Every operation on Ethereum — sending tokens, swapping, minting an NFT — consumes "gas," a unit measuring the computational work required. The total fee is gas units used multiplied by the gas price the user offered (in gwei). Validators sort pending transactions by fee priority, so higher fees mean faster inclusion.
Gas fees fluctuate wildly depending on network demand. A simple ETH transfer might cost $1 during quiet periods and $50+ during NFT mints or DeFi yield-farming peaks. EIP-1559 (London upgrade, August 2021) introduced a base-fee burn mechanism that smooths fee spikes and makes ETH supply slightly deflationary during heavy use.
Layer-2 networks (Arbitrum, Base, Optimism) reduce gas fees 10-100x by batching transactions before settling on Ethereum. For users priced out of L1 DeFi, L2s have become the default — though they introduce trust assumptions about the bridge and sequencer.
Gas fees set a hard floor on what kinds of users and use cases the network can serve. High fees push activity to L2s; low fees enable retail and microtransactions.
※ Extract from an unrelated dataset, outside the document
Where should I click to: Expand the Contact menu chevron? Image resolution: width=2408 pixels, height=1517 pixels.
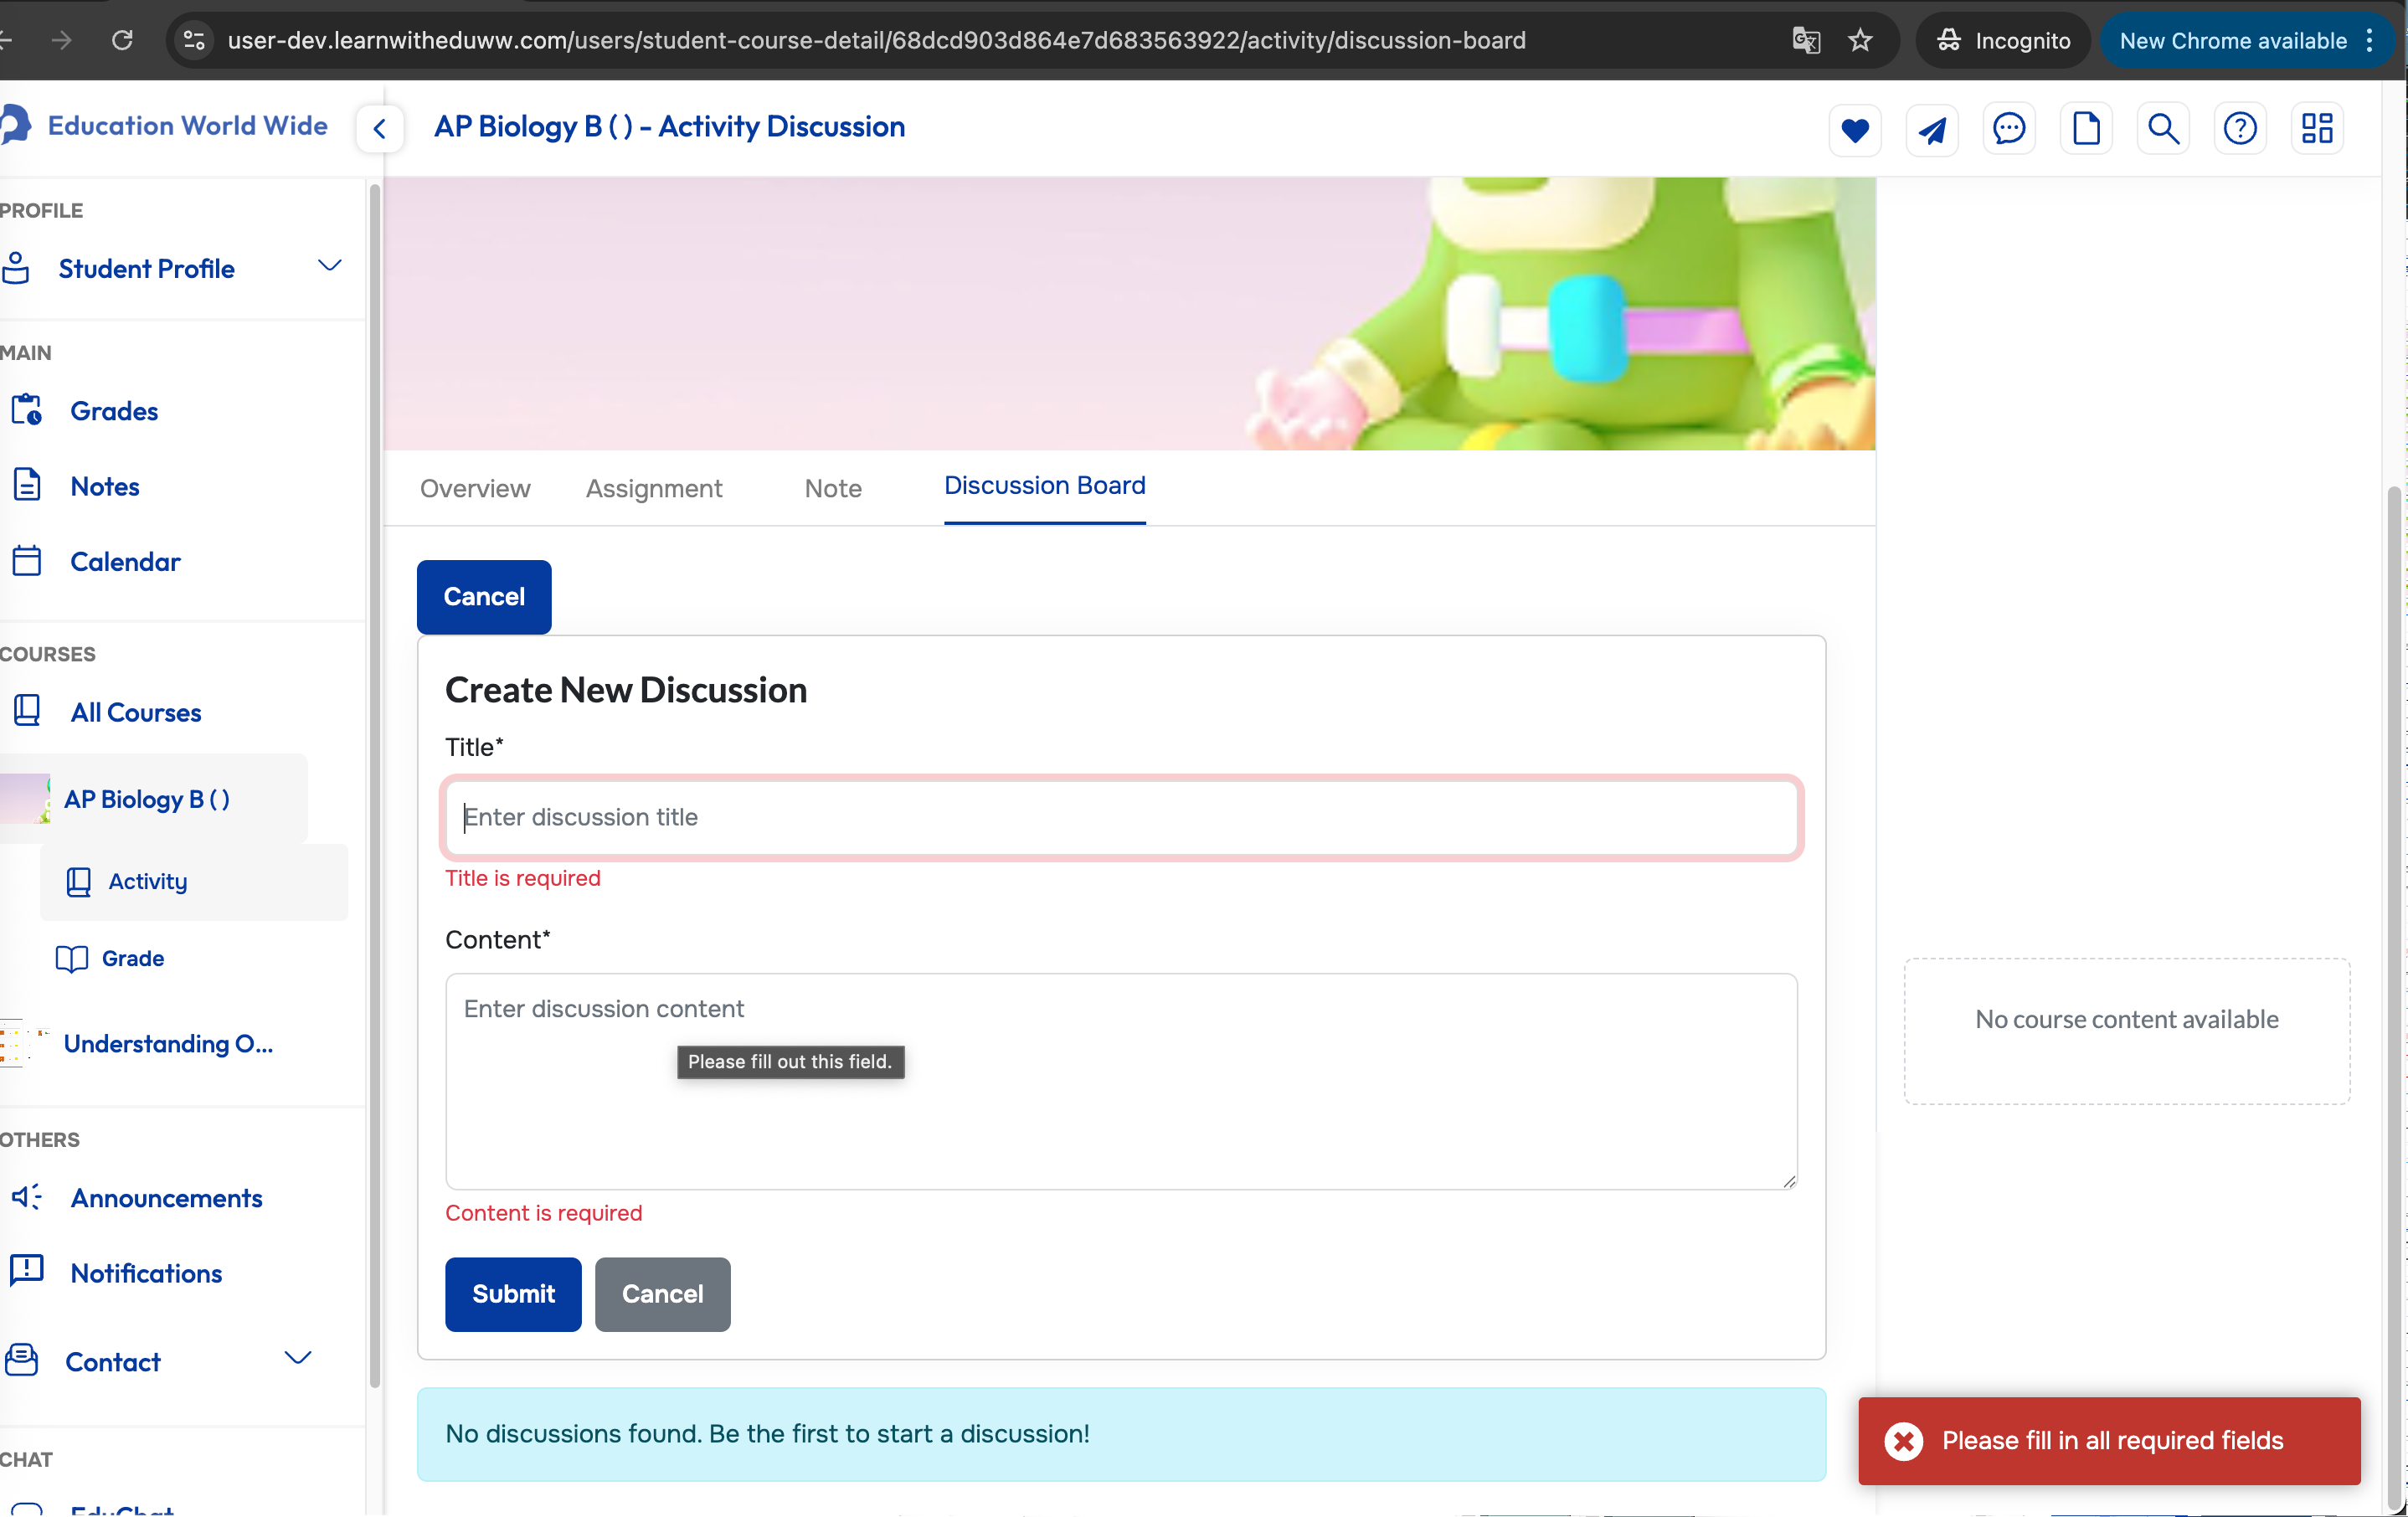click(298, 1358)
How CryptoRadar24 tracks it
CryptoRadar24 surfaces ETH gas dynamics indirectly through ETH price + fee-burn data when reporting on network activity.
Related terms
FAQ
Why are Ethereum gas fees so volatile?
They are set by an auction. When demand spikes (e.g., a hyped NFT mint), users bid up the fee to be included in the next block, and the price overshoots. When demand falls, fees collapse.
Who receives the gas fee?
Since EIP-1559, a base portion is burned (removed from supply) and a priority tip goes to the validator that proposes the block.
How do I estimate gas before sending?
Wallets like MetaMask query a fee oracle and show estimated low/medium/high prices. Tools like etherscan.io/gastracker offer real-time charts.
Are L2 gas fees the same as Ethereum?
No — L2 fees are denominated in ETH but are typically 10-100x cheaper because L2s settle batches to L1 rather than each transaction individually.